Un proyecto nacido de instinto, oficio y ambición
Hervé Bizeul no llegó al viñedo desde la comodidad del linaje, sino desde la experiencia acumulada en la mesa y en la copa: sumiller, restaurador, periodista… un observador entrenado para distinguir lo accesorio de lo esencial. Cuando funda Domaine du Clos des Fées en 1997, lo hace con una idea tan simple como exigente: demostrar que el Mediterráneo puede dar vinos de emoción profunda, precisión y grandeza. Ese punto de partida importa, porque quien ha vivido el vino desde la gastronomía sabe que la excelencia no se improvisa: se construye con rigor, selección y una obsesión tranquila por el detalle.
Vingrau como escenario: el Mediterráneo cuando se vuelve vertical
Domaine du Clos des Fées no se entiende sin su paisaje. Aquí el viñedo no es un decorado amable; es una relación diaria con el relieve, la exposición y la sequedad. La finca se articula como un mosaico: unas 30 hectáreas repartidas en multitud de parcelas, cada una con su propia “voz” en el ensamblaje final. Ese enfoque parcelario es la respuesta inteligente a una verdad del Roussillon: no existe un solo terroir, sino muchos. Cuando se trabaja con precisión, esa diversidad se convierte en complejidad y relieve, en capas aromáticas y en una energía que sostiene el vino de principio a fin.

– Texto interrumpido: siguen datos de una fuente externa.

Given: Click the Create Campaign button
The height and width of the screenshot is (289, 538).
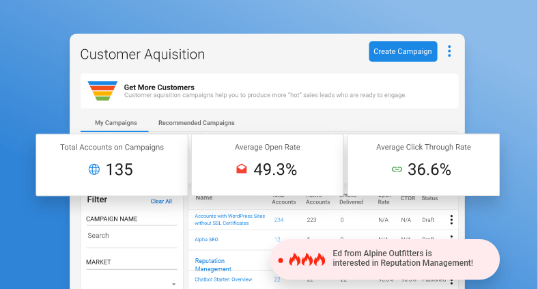Looking at the screenshot, I should coord(403,51).
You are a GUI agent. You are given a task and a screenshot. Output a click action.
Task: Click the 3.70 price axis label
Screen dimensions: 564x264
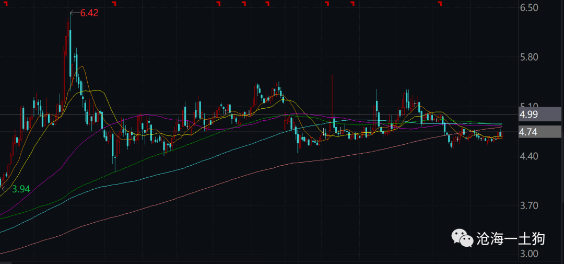click(528, 205)
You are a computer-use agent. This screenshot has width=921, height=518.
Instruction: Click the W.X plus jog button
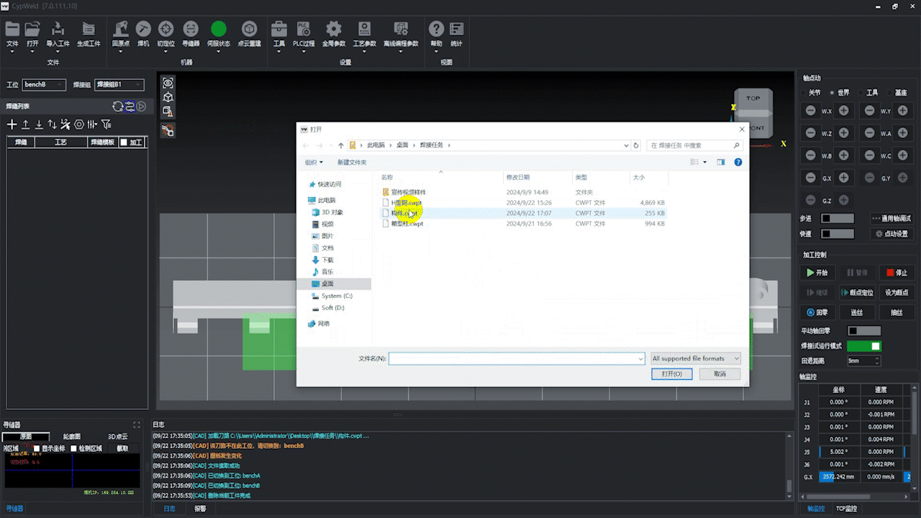[843, 111]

La tierra manda: caliza, arcilla, esquistos… y hierro
En Domaine du Clos des Fées, el suelo no es una nota técnica: es el guion. Predominan bases arcillo-calcáreas y capas de esquistos y mica-esquistos, con una presencia de hierro que marca ciertos parajes emblemáticos —como La Petite Sibérie— con un pulso casi telúrico. Traducido a copa: estructura, densidad noble (nunca pesada) y esa sensación táctil de “piedra” que aparece como firma. Aquí la mineralidad no se declama: se siente.
Un estilo sin maquillaje
La reputación de Domaine du Clos des Fées no nace de un gesto espectacular de bodega, sino de algo más difícil: domar la exuberancia mediterránea sin amputarla. Que haya sol no significa que el vino deba ser obvio; que haya madurez no implica perder nervio. El objetivo es equilibrar músculo y silueta: concentración y transparencia, amplitud y dirección, intensidad y control. Es un estilo que seduce por placer inmediato, pero también recompensa al que vuelve a la copa buscando matices, porque siempre hay una segunda lectura.
Las cuvées: un vocabulario completo del Roussillon contemporáneo
Domaine du Clos des Fées habla en varios registros, y lo hace con coherencia. Les Sorcières abre la puerta con fruta franca, energía y carácter, sin caer en la caricatura mediterránea. Vieilles Vignes sube el voltaje: más hondura, más tensión gastronómica, finales largos que invitan a la mesa. Y en la cúspide simbólica, cuvées como Le Clos des Fées o La Petite Sibérie representan la idea de gran vino del sur: profundidad, textura, longitud y capacidad de evolución, poniendo al Roussillon en conversación con regiones históricamente más celebradas. También los vinos blancos recuerdan que el Mediterráneo no es solo sol y tinta: es salinidad, hierbas secas, flores y roca caliente al atardecer.
Beber Domaine du Clos des Fées es entrar en un Mediterráneo serio y vertical, sin folclore. Un lugar donde la fruta no tapa el suelo y la potencia no eclipsa el detalle. Un proyecto que no pide admiración: exige atención. Y esa es, quizá, la definición más honesta de grandeza.